Huge volumes in EU equity trading today. Total on-exchange equity trading volume was €127.7bn on 'Brexit' day (June 24th 2016) – with around 20mins plus the close left today volumes are ~€77bn so total not going to be a million miles away from that…
— Tim Cave (@_TimCave) March 9, 2020
A spokesperson for European exchange operator Deutsche Börse Group said: “It is a very busy trading day on Xetra and Eurex, but our markets are stable. Volatility interruption is the most important protective mechanism. During our volatility interruption trading is not suspended as it has been the case in the U.S. There is no automatically triggered suspension on Xetra, we slow down trading by switching from continuous trading to an auction.”
Financial market participants remain wary of glitches that bedeviled market structure earlier in the 2010s, including the ‘flash crash’ of 2010, the Facebook IPO in 2012, and the software error at Knight Capital that same year. Exchanges, broker-dealers, and technology providers have worked to patch fault lines, and while executives say there will always be hiccups, the risk of a big outage is lower than years ago.
Some market participants and observers said this morning’s trading halt in the U.S. wasn’t necessary.
Trading was smooth. Stocks had traded the entire premarket (from 4am) with no hiccups. And then it halts 5 minutes after the open as we are rallying! Completely unnecessary.
— Dennis Dick (@TripleDTrader) March 9, 2020
Monday’s market averted a second circuit breaker, which by rule would have kicked in if the S&P 500 drops by 13% for another 15-minute closure. A 20% decline would halt trading for the day.

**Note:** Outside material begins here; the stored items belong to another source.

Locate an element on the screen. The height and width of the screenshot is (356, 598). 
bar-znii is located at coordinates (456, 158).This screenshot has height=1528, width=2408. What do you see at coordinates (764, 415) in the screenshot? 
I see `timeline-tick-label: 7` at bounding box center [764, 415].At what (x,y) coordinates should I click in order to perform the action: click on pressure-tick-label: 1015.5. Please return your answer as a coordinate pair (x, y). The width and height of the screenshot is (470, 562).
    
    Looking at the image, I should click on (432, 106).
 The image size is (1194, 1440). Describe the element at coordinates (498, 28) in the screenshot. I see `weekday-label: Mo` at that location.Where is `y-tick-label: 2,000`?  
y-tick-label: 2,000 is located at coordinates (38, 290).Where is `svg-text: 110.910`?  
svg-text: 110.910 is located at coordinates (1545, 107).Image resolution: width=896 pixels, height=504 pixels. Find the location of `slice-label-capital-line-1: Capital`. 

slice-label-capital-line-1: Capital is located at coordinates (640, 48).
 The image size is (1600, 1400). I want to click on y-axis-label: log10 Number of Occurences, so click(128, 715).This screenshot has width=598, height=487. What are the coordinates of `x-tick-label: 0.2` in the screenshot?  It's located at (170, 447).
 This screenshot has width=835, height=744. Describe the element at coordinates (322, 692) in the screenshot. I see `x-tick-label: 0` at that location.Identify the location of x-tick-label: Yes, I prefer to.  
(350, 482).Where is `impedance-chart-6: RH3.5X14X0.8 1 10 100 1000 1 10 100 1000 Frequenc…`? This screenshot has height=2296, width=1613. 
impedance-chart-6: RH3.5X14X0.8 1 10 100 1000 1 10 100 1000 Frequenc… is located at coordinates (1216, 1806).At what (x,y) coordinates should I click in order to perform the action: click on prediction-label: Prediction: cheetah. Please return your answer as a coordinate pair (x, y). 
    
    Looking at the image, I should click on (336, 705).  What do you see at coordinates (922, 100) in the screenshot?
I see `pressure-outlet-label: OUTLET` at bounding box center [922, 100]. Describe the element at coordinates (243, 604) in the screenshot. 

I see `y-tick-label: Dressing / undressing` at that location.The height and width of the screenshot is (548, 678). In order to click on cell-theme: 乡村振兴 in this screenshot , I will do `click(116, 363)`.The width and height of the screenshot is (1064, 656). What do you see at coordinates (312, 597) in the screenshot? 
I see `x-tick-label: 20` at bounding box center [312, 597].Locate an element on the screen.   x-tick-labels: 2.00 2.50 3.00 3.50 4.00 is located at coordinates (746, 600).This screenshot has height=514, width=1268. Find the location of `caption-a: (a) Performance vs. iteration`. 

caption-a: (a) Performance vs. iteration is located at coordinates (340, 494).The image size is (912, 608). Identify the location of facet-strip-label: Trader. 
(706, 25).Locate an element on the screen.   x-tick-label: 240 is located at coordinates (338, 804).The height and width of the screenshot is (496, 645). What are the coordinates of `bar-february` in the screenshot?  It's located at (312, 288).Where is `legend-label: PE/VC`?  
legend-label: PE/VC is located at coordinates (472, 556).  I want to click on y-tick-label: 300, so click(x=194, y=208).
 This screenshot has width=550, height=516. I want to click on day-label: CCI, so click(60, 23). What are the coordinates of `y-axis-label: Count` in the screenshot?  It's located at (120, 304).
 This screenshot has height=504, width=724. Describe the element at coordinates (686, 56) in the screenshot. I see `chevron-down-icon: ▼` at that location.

There was a problem reported on the retail side, where upstart brokerage Robinhood had an outage, following similar issues last week.
In addition to equities, the foreign exchange markets also continued to function well despite the increase in volatility.
Foreign exchange
Curtis Pfeiffer, chief business officer at multi-asset quantitative trading technology provider Pragma, said in an email to Markets Media that, in times of extreme volatility, investors need the certainty of execution while having confidence they are still following best execution policies.
“It is in these conditions that execution algorithms continue to demonstrate their value. They allow traders to handle much more order flow, assess the market situation significantly faster than a human could, and identify the optimal execution strategy,” he added. “Without execution algorithms, traders would not be as effective as they have been the past few weeks.”